Task item:
Look through the records below for the line with "Given: Select ST" and the line with "Task: Open the Terminal menu", then return those lines and all lines between, exactly.

Stored data:
Content starts
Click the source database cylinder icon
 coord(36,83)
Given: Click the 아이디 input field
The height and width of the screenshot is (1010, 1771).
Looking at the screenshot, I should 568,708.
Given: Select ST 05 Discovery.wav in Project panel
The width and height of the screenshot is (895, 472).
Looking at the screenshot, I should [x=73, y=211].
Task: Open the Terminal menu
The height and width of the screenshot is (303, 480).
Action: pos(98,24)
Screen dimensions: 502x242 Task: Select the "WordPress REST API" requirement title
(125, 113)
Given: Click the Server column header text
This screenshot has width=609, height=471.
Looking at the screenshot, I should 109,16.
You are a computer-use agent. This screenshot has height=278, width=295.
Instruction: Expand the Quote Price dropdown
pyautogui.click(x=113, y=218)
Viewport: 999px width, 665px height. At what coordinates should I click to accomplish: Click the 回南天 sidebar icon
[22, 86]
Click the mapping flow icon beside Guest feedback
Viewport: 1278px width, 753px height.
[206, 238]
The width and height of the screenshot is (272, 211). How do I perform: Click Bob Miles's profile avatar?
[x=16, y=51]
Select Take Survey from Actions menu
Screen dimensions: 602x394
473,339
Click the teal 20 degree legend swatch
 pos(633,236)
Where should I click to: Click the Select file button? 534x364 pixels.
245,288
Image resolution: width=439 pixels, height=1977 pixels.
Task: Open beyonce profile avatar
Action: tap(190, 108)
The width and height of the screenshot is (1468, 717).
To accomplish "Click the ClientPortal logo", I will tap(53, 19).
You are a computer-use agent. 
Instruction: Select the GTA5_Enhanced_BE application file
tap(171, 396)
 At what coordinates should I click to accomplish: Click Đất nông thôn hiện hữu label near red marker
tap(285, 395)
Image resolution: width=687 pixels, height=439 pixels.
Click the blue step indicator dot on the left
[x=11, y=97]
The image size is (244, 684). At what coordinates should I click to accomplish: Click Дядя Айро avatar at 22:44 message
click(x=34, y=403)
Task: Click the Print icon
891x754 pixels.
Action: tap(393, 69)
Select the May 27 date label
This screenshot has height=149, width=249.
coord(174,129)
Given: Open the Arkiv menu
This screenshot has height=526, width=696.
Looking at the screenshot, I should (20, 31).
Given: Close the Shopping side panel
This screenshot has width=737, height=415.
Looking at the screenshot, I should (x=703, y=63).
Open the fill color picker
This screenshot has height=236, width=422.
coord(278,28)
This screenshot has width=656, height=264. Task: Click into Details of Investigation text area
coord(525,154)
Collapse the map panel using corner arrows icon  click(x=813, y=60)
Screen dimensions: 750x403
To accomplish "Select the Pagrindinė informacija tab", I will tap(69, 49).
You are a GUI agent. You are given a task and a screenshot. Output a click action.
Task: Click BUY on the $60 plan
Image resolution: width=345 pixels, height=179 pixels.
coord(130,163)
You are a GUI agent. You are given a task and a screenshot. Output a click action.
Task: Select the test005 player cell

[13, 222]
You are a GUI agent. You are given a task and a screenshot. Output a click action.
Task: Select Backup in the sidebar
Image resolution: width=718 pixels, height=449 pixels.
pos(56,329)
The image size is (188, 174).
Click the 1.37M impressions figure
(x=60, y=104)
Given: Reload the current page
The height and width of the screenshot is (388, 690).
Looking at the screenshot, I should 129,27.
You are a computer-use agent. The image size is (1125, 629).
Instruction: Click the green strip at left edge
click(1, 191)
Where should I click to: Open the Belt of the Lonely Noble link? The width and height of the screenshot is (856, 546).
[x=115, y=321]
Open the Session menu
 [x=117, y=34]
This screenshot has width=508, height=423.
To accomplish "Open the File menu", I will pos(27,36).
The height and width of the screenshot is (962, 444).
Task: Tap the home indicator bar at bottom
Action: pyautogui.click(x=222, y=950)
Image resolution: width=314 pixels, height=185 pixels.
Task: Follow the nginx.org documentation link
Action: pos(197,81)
Content ends
Written solution:
Given: Select ST 05 Discovery.wav in Project panel
The width and height of the screenshot is (895, 472).
Looking at the screenshot, I should [x=73, y=211].
Task: Open the Terminal menu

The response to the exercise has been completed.